(Item-finding records)
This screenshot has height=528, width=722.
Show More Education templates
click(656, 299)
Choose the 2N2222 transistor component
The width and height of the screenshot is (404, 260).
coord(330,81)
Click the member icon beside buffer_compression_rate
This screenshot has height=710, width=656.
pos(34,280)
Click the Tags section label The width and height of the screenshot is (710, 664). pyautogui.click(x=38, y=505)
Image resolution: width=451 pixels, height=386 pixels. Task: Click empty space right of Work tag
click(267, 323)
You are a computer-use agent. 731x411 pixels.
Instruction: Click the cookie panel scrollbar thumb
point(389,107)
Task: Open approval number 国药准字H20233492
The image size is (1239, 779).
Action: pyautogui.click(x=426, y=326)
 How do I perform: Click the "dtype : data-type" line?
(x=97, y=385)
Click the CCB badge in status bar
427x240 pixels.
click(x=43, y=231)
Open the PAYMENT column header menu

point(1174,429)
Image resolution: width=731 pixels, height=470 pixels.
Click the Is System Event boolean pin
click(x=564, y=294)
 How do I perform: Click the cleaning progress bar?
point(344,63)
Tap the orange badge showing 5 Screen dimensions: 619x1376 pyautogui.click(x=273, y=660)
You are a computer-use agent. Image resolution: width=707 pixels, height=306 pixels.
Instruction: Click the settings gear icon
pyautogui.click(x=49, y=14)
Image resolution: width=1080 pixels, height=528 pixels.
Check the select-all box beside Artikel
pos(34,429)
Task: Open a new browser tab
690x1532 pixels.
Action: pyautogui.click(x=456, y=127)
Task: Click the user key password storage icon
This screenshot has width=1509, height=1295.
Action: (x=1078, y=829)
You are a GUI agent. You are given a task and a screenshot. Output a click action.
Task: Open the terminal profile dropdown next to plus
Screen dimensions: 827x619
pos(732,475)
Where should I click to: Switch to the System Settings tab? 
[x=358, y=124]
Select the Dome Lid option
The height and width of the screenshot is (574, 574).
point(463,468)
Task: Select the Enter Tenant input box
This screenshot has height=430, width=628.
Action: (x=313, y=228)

TASK PROMPT
Copy the lines of the material word for word, starting at the line that contains "Image resolution: width=1080" and ending with the last line of the material.

SOLUTION FOR THIS TASK
Image resolution: width=1080 pixels, height=528 pixels.
Check the select-all box beside Artikel
pos(34,429)
Task: Open a new browser tab
690x1532 pixels.
Action: pyautogui.click(x=456, y=127)
Task: Click the user key password storage icon
This screenshot has width=1509, height=1295.
Action: (x=1078, y=829)
You are a GUI agent. You are given a task and a screenshot. Output a click action.
Task: Open the terminal profile dropdown next to plus
Screen dimensions: 827x619
pos(732,475)
Where should I click to: Switch to the System Settings tab? 
[x=358, y=124]
Select the Dome Lid option
The height and width of the screenshot is (574, 574).
point(463,468)
Task: Select the Enter Tenant input box
This screenshot has height=430, width=628.
Action: (x=313, y=228)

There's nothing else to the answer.